[Excerpts from a dataset]
========================================

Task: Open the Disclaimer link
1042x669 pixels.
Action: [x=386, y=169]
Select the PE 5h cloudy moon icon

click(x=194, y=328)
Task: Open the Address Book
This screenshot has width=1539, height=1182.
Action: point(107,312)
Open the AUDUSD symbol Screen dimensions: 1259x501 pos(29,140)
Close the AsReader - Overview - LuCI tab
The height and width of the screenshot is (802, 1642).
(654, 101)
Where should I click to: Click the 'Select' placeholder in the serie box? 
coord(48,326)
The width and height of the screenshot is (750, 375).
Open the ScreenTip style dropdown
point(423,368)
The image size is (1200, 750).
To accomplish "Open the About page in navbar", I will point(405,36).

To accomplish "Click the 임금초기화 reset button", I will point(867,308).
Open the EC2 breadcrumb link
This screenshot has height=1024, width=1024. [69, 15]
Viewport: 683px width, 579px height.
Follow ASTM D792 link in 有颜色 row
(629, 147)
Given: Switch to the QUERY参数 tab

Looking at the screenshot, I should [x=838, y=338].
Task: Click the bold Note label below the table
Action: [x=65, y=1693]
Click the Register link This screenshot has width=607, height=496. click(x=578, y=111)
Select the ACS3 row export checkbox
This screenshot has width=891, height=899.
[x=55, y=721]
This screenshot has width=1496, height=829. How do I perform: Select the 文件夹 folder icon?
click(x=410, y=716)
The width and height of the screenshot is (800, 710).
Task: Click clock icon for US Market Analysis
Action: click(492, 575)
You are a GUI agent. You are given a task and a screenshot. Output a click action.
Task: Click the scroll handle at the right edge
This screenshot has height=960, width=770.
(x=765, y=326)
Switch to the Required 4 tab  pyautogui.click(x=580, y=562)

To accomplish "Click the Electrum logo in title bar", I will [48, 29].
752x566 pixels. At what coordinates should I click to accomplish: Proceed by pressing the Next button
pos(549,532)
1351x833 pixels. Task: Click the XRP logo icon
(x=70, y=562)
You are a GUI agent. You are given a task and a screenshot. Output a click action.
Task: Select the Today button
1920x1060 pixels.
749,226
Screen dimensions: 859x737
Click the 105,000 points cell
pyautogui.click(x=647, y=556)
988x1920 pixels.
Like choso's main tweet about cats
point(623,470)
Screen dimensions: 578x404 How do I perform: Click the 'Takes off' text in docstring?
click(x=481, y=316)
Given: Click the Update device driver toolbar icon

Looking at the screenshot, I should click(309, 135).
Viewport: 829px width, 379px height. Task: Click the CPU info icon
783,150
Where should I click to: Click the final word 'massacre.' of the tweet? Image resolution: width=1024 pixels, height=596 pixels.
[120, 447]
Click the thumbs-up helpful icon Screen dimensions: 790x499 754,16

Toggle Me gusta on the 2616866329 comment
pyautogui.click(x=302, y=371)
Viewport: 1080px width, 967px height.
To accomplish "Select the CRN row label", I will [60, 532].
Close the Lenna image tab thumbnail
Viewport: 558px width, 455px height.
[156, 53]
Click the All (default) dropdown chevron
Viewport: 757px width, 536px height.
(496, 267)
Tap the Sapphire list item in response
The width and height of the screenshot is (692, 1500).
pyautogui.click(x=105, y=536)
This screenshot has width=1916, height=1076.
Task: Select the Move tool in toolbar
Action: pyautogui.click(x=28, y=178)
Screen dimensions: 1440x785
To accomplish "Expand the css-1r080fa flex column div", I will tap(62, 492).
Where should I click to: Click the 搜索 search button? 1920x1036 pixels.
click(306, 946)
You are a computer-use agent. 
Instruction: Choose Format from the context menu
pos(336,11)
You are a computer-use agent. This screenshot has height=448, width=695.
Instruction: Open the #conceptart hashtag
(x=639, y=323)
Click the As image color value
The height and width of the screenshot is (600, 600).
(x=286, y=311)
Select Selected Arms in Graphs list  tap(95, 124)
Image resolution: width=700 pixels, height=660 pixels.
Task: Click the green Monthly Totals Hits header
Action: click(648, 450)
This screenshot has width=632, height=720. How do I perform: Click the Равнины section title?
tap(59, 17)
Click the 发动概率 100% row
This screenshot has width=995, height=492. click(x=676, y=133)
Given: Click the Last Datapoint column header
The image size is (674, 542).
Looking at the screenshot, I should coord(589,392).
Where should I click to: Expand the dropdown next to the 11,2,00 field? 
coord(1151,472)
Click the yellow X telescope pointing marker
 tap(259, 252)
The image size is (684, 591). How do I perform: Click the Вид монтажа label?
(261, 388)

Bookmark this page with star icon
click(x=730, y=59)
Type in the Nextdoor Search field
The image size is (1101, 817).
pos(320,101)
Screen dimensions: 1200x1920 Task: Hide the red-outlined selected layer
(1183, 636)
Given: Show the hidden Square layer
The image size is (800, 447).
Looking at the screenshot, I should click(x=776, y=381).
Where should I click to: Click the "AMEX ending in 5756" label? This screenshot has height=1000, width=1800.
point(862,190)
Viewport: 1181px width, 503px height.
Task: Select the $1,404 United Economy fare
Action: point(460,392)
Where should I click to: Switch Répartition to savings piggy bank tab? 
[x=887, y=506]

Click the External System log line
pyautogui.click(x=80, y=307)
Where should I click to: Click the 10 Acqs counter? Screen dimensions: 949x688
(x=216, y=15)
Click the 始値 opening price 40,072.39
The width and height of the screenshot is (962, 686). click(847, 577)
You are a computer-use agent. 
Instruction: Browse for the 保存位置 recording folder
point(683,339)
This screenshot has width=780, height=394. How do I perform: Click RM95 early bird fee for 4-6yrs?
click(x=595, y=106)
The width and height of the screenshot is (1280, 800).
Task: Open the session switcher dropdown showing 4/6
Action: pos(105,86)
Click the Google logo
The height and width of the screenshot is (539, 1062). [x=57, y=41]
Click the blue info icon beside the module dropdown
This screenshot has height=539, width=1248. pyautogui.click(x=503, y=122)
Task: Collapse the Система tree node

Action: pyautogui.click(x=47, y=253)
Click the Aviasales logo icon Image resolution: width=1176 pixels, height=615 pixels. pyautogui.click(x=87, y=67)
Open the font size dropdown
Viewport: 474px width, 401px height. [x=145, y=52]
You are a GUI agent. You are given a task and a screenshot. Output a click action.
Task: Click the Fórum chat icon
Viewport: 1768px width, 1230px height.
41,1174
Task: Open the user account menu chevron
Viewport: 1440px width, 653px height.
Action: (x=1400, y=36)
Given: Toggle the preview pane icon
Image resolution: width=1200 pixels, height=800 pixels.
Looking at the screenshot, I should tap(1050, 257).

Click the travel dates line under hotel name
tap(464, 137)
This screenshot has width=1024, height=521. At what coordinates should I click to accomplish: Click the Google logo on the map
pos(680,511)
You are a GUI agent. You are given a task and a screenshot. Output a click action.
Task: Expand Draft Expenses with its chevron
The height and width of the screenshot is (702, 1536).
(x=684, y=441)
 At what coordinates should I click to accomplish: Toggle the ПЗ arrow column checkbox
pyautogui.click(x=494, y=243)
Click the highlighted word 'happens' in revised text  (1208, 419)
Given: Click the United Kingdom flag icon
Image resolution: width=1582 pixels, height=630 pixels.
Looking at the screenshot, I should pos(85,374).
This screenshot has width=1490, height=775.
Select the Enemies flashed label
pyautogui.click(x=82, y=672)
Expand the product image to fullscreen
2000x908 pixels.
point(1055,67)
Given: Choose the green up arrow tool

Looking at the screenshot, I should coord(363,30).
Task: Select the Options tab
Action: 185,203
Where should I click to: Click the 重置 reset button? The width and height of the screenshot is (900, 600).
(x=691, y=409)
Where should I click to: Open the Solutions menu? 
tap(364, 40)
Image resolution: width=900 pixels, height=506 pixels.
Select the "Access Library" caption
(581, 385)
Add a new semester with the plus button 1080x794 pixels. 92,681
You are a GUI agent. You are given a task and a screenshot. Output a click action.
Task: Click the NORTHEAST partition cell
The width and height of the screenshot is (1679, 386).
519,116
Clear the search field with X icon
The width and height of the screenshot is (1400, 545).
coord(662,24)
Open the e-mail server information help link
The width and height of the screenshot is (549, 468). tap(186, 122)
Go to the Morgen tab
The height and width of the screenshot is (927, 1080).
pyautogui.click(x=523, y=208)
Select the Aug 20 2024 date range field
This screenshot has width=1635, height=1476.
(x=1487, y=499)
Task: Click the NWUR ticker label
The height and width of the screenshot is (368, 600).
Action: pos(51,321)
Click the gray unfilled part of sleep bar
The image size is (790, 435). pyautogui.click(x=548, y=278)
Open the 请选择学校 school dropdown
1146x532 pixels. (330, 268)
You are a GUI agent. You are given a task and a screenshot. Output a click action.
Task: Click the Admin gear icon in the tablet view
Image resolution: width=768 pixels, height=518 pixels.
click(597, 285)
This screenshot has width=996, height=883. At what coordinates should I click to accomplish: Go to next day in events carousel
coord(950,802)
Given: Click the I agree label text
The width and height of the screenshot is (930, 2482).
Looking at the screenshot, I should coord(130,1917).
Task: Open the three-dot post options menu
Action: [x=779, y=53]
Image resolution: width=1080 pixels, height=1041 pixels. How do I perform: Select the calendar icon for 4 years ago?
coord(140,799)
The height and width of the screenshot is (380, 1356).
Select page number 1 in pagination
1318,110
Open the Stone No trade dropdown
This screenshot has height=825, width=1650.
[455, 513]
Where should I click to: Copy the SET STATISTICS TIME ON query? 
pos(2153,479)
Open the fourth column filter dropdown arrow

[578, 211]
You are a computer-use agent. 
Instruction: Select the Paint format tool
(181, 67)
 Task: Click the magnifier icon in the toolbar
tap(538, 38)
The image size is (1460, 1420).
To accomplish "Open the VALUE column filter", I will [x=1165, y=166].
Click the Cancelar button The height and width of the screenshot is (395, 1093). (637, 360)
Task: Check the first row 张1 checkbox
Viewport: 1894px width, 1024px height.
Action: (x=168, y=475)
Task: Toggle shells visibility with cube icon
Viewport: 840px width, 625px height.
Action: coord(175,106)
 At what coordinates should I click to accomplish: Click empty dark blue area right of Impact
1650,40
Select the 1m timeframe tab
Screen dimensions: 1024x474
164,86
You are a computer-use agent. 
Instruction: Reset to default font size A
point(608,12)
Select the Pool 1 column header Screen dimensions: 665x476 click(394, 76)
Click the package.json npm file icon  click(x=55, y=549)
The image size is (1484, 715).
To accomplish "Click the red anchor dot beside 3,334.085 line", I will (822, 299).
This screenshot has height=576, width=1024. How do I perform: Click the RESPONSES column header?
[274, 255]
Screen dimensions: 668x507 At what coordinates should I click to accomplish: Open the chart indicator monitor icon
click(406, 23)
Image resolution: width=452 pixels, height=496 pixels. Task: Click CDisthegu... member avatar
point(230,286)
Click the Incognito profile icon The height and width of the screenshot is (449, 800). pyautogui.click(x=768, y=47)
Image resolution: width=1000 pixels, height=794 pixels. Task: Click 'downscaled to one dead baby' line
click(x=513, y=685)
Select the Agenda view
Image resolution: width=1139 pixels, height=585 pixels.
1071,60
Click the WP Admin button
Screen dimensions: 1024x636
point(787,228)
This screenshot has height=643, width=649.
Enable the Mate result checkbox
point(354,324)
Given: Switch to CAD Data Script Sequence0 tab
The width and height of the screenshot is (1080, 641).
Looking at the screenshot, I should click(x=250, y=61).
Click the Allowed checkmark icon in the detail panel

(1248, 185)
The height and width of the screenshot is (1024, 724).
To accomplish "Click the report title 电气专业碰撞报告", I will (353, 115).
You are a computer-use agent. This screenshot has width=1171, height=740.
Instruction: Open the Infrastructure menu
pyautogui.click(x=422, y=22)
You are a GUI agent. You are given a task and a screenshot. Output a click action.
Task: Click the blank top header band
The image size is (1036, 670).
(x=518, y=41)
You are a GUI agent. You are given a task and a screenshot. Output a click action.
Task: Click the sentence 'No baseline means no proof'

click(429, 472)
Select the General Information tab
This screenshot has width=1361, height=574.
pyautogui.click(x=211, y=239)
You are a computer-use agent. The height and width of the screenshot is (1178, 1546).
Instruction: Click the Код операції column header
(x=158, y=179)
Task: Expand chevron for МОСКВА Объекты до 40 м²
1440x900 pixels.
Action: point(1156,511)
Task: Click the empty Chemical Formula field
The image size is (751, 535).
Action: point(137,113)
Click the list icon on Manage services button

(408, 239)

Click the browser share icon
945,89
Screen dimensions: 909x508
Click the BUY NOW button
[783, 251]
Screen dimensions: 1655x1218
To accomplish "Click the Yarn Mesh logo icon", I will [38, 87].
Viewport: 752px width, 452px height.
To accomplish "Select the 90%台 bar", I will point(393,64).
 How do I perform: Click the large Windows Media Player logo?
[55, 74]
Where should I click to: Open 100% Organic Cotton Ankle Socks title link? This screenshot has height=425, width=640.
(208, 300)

========================================

> _Task objective_
Copy out every line of the data in which the word "Admin" is found.

> _Solution to this exercise_
Task: Click the Admin gear icon in the tablet view
Click the WP Admin button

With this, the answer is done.